Work required: Because the material must be preserved as it stands, copy every line exactly.

Records shown:
=== Section Start ===

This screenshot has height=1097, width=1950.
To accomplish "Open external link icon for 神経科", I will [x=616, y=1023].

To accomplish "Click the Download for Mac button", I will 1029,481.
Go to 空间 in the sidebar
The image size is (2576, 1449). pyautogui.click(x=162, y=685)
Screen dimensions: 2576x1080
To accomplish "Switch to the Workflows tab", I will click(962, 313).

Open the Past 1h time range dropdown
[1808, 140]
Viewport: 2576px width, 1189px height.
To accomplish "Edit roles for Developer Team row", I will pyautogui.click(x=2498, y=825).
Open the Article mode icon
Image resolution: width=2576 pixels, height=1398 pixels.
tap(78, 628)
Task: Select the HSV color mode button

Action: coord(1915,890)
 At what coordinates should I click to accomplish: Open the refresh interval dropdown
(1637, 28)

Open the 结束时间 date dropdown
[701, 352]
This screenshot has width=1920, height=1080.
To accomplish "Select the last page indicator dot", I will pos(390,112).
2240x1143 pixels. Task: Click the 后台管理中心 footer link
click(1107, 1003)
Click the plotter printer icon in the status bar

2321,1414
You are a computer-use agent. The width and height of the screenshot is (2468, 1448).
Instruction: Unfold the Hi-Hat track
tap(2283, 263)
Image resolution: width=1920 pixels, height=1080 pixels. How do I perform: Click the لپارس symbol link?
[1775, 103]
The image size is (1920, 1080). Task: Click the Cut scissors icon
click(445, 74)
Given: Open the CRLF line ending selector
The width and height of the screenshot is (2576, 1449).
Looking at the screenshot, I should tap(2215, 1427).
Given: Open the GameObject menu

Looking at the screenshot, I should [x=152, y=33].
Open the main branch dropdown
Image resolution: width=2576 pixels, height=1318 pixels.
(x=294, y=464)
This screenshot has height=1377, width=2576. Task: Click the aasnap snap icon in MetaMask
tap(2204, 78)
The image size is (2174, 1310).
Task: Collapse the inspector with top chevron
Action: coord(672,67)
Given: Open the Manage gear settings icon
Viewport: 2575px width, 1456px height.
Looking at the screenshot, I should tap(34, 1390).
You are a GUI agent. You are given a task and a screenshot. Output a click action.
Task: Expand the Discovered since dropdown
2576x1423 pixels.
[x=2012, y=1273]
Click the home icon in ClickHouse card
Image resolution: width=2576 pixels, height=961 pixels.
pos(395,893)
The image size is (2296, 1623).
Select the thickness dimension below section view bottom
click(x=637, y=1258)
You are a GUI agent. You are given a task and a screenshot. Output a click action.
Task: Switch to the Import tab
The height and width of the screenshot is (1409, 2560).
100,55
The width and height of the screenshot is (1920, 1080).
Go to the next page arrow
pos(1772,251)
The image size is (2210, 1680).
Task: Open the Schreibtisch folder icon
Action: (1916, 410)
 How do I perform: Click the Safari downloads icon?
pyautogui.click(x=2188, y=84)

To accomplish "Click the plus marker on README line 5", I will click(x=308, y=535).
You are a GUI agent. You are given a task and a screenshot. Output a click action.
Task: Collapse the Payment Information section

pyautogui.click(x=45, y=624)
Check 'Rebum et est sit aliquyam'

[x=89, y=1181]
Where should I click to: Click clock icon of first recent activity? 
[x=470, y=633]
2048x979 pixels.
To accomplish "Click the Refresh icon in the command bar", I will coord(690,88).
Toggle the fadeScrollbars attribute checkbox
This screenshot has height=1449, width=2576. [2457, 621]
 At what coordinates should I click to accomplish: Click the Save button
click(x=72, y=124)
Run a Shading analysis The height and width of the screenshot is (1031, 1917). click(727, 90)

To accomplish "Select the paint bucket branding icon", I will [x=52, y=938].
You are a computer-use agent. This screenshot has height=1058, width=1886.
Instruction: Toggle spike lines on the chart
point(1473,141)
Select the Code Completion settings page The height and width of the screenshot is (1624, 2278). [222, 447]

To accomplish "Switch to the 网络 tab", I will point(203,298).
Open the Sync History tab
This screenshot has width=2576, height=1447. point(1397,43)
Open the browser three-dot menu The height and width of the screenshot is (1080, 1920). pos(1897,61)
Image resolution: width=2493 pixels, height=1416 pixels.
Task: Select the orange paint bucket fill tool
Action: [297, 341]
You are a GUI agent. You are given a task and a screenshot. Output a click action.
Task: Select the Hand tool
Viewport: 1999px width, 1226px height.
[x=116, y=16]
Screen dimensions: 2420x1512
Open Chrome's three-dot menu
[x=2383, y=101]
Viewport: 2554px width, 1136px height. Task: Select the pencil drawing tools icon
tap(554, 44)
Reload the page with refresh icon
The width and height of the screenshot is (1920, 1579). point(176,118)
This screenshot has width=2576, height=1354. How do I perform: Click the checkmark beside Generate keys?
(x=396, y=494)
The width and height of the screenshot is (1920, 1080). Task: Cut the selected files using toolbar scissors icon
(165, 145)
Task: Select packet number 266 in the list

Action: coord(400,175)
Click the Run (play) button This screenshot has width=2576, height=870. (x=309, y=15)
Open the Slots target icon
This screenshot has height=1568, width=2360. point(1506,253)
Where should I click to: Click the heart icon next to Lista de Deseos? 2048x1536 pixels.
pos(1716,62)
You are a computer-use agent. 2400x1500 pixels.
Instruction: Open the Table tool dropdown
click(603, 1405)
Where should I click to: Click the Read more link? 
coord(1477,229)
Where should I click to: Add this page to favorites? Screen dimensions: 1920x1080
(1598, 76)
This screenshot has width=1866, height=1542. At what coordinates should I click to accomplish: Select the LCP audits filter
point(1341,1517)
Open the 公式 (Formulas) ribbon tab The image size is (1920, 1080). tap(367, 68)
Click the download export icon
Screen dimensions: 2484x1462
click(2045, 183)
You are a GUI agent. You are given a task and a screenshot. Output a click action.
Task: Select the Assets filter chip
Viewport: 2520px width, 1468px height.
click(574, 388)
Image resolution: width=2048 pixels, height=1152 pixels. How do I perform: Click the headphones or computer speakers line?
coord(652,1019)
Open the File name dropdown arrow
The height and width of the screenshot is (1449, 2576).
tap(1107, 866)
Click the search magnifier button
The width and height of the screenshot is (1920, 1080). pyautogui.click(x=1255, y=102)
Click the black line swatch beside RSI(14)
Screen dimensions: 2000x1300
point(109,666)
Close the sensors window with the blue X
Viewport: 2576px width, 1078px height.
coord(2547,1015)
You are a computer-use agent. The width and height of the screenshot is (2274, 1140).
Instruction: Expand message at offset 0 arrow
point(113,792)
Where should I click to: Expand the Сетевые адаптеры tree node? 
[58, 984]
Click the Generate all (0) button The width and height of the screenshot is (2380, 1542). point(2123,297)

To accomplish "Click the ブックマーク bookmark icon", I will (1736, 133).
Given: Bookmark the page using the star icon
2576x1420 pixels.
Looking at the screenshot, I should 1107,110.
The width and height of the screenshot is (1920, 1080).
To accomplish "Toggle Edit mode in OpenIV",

=== Section End ===

Answer:
This screenshot has height=1097, width=1950.
To accomplish "Open external link icon for 神経科", I will [x=616, y=1023].

To accomplish "Click the Download for Mac button", I will 1029,481.
Go to 空间 in the sidebar
The image size is (2576, 1449). pyautogui.click(x=162, y=685)
Screen dimensions: 2576x1080
To accomplish "Switch to the Workflows tab", I will click(962, 313).

Open the Past 1h time range dropdown
[1808, 140]
Viewport: 2576px width, 1189px height.
To accomplish "Edit roles for Developer Team row", I will pyautogui.click(x=2498, y=825).
Open the Article mode icon
Image resolution: width=2576 pixels, height=1398 pixels.
tap(78, 628)
Task: Select the HSV color mode button

Action: coord(1915,890)
 At what coordinates should I click to accomplish: Open the refresh interval dropdown
(1637, 28)

Open the 结束时间 date dropdown
[701, 352]
This screenshot has width=1920, height=1080.
To accomplish "Select the last page indicator dot", I will pos(390,112).
2240x1143 pixels. Task: Click the 后台管理中心 footer link
click(1107, 1003)
Click the plotter printer icon in the status bar

2321,1414
You are a computer-use agent. The width and height of the screenshot is (2468, 1448).
Instruction: Unfold the Hi-Hat track
tap(2283, 263)
Image resolution: width=1920 pixels, height=1080 pixels. How do I perform: Click the لپارس symbol link?
[1775, 103]
The image size is (1920, 1080). Task: Click the Cut scissors icon
click(445, 74)
Given: Open the CRLF line ending selector
The width and height of the screenshot is (2576, 1449).
Looking at the screenshot, I should tap(2215, 1427).
Given: Open the GameObject menu

Looking at the screenshot, I should [x=152, y=33].
Open the main branch dropdown
Image resolution: width=2576 pixels, height=1318 pixels.
(x=294, y=464)
This screenshot has height=1377, width=2576. Task: Click the aasnap snap icon in MetaMask
tap(2204, 78)
The image size is (2174, 1310).
Task: Collapse the inspector with top chevron
Action: coord(672,67)
Given: Open the Manage gear settings icon
Viewport: 2575px width, 1456px height.
Looking at the screenshot, I should tap(34, 1390).
You are a GUI agent. You are given a task and a screenshot. Output a click action.
Task: Expand the Discovered since dropdown
2576x1423 pixels.
[x=2012, y=1273]
Click the home icon in ClickHouse card
Image resolution: width=2576 pixels, height=961 pixels.
pos(395,893)
The image size is (2296, 1623).
Select the thickness dimension below section view bottom
click(x=637, y=1258)
You are a GUI agent. You are given a task and a screenshot. Output a click action.
Task: Switch to the Import tab
The height and width of the screenshot is (1409, 2560).
100,55
The width and height of the screenshot is (1920, 1080).
Go to the next page arrow
pos(1772,251)
The image size is (2210, 1680).
Task: Open the Schreibtisch folder icon
Action: (1916, 410)
 How do I perform: Click the Safari downloads icon?
pyautogui.click(x=2188, y=84)

To accomplish "Click the plus marker on README line 5", I will click(x=308, y=535).
You are a GUI agent. You are given a task and a screenshot. Output a click action.
Task: Collapse the Payment Information section

pyautogui.click(x=45, y=624)
Check 'Rebum et est sit aliquyam'

[x=89, y=1181]
Where should I click to: Click clock icon of first recent activity? 
[x=470, y=633]
2048x979 pixels.
To accomplish "Click the Refresh icon in the command bar", I will coord(690,88).
Toggle the fadeScrollbars attribute checkbox
This screenshot has height=1449, width=2576. [2457, 621]
 At what coordinates should I click to accomplish: Click the Save button
click(x=72, y=124)
Run a Shading analysis The height and width of the screenshot is (1031, 1917). click(727, 90)

To accomplish "Select the paint bucket branding icon", I will [x=52, y=938].
You are a computer-use agent. This screenshot has height=1058, width=1886.
Instruction: Toggle spike lines on the chart
point(1473,141)
Select the Code Completion settings page The height and width of the screenshot is (1624, 2278). [222, 447]

To accomplish "Switch to the 网络 tab", I will point(203,298).
Open the Sync History tab
This screenshot has width=2576, height=1447. point(1397,43)
Open the browser three-dot menu The height and width of the screenshot is (1080, 1920). pos(1897,61)
Image resolution: width=2493 pixels, height=1416 pixels.
Task: Select the orange paint bucket fill tool
Action: [297, 341]
You are a GUI agent. You are given a task and a screenshot. Output a click action.
Task: Select the Hand tool
Viewport: 1999px width, 1226px height.
[x=116, y=16]
Screen dimensions: 2420x1512
Open Chrome's three-dot menu
[x=2383, y=101]
Viewport: 2554px width, 1136px height. Task: Select the pencil drawing tools icon
tap(554, 44)
Reload the page with refresh icon
The width and height of the screenshot is (1920, 1579). point(176,118)
This screenshot has width=2576, height=1354. How do I perform: Click the checkmark beside Generate keys?
(x=396, y=494)
The width and height of the screenshot is (1920, 1080). Task: Cut the selected files using toolbar scissors icon
(165, 145)
Task: Select packet number 266 in the list

Action: coord(400,175)
Click the Run (play) button This screenshot has width=2576, height=870. (x=309, y=15)
Open the Slots target icon
This screenshot has height=1568, width=2360. point(1506,253)
Where should I click to: Click the heart icon next to Lista de Deseos? 2048x1536 pixels.
pos(1716,62)
You are a computer-use agent. 2400x1500 pixels.
Instruction: Open the Table tool dropdown
click(603, 1405)
Where should I click to: Click the Read more link? 
coord(1477,229)
Where should I click to: Add this page to favorites? Screen dimensions: 1920x1080
(1598, 76)
This screenshot has width=1866, height=1542. At what coordinates should I click to accomplish: Select the LCP audits filter
point(1341,1517)
Open the 公式 (Formulas) ribbon tab The image size is (1920, 1080). tap(367, 68)
Click the download export icon
Screen dimensions: 2484x1462
click(2045, 183)
You are a GUI agent. You are given a task and a screenshot. Output a click action.
Task: Select the Assets filter chip
Viewport: 2520px width, 1468px height.
click(574, 388)
Image resolution: width=2048 pixels, height=1152 pixels. How do I perform: Click the headphones or computer speakers line?
coord(652,1019)
Open the File name dropdown arrow
The height and width of the screenshot is (1449, 2576).
tap(1107, 866)
Click the search magnifier button
The width and height of the screenshot is (1920, 1080). pyautogui.click(x=1255, y=102)
Click the black line swatch beside RSI(14)
Screen dimensions: 2000x1300
point(109,666)
Close the sensors window with the blue X
Viewport: 2576px width, 1078px height.
coord(2547,1015)
You are a computer-use agent. The width and height of the screenshot is (2274, 1140).
Instruction: Expand message at offset 0 arrow
point(113,792)
Where should I click to: Expand the Сетевые адаптеры tree node? 
[58, 984]
Click the Generate all (0) button The width and height of the screenshot is (2380, 1542). point(2123,297)

To accomplish "Click the ブックマーク bookmark icon", I will (1736, 133).
Given: Bookmark the page using the star icon
2576x1420 pixels.
Looking at the screenshot, I should 1107,110.
The width and height of the screenshot is (1920, 1080).
To accomplish "Toggle Edit mode in OpenIV",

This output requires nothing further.